▶ _DESCRIPTION OF THE TASK_
For the entries that follow, restate word for word the line containing "The image size is (831, 422).", the line containing "Given: Click the user icon in header", and every line that lies between them.

(Stored entries)
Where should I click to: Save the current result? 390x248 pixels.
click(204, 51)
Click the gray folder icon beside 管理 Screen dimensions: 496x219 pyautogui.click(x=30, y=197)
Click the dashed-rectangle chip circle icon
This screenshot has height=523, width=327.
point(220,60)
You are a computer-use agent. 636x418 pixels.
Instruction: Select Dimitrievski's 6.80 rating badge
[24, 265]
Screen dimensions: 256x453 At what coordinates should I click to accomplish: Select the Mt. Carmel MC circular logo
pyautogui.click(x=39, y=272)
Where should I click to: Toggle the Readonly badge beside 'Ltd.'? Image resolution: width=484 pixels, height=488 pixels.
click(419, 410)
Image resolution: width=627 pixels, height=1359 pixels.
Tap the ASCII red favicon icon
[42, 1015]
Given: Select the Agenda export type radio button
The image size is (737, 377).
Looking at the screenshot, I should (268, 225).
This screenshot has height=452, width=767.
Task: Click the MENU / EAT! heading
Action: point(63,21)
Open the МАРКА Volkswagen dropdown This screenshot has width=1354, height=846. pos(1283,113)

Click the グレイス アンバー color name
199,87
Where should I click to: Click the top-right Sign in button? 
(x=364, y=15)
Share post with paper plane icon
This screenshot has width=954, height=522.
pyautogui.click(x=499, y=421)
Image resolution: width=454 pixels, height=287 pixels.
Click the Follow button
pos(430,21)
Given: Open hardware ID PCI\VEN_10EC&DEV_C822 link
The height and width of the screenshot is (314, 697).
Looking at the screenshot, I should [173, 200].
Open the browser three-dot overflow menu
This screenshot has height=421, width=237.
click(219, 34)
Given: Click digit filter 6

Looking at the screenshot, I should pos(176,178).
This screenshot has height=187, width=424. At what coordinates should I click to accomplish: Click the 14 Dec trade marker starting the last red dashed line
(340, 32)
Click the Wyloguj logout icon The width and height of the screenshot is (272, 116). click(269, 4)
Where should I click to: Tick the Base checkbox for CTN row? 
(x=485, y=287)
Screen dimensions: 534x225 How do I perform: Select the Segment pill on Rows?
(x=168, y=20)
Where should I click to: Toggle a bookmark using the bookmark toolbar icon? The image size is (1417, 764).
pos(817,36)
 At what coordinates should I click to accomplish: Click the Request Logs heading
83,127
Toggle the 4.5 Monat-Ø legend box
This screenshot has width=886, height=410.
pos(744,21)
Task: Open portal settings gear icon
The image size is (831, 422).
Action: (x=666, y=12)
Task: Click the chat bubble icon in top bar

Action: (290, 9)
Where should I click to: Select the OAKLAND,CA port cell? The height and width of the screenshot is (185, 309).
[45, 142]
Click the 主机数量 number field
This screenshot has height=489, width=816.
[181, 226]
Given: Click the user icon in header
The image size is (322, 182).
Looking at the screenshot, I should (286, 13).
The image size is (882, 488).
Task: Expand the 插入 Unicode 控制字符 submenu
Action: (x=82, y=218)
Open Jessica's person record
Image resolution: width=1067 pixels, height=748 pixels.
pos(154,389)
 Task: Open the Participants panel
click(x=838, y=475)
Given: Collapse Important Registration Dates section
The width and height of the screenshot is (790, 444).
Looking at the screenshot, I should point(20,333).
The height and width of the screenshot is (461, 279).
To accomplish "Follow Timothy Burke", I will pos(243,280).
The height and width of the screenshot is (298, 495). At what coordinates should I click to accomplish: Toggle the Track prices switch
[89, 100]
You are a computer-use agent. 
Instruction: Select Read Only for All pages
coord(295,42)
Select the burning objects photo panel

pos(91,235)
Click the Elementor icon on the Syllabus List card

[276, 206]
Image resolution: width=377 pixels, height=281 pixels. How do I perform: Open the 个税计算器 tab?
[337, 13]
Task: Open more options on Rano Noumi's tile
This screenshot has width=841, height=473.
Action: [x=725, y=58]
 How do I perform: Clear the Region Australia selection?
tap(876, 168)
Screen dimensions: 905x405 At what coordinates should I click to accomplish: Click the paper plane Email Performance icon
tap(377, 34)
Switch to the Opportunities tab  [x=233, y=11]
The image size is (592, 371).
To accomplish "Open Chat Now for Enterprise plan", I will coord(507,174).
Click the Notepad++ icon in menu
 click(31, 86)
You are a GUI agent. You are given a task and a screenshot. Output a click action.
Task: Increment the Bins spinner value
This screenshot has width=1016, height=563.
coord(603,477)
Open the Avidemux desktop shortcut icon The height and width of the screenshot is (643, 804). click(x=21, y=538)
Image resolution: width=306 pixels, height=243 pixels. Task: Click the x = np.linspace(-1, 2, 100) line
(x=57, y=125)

▶ _WORKED SOLUTION_
The image size is (831, 422).
Action: (x=666, y=12)
Task: Click the chat bubble icon in top bar

Action: (290, 9)
Where should I click to: Select the OAKLAND,CA port cell? The height and width of the screenshot is (185, 309).
[45, 142]
Click the 主机数量 number field
This screenshot has height=489, width=816.
[181, 226]
Given: Click the user icon in header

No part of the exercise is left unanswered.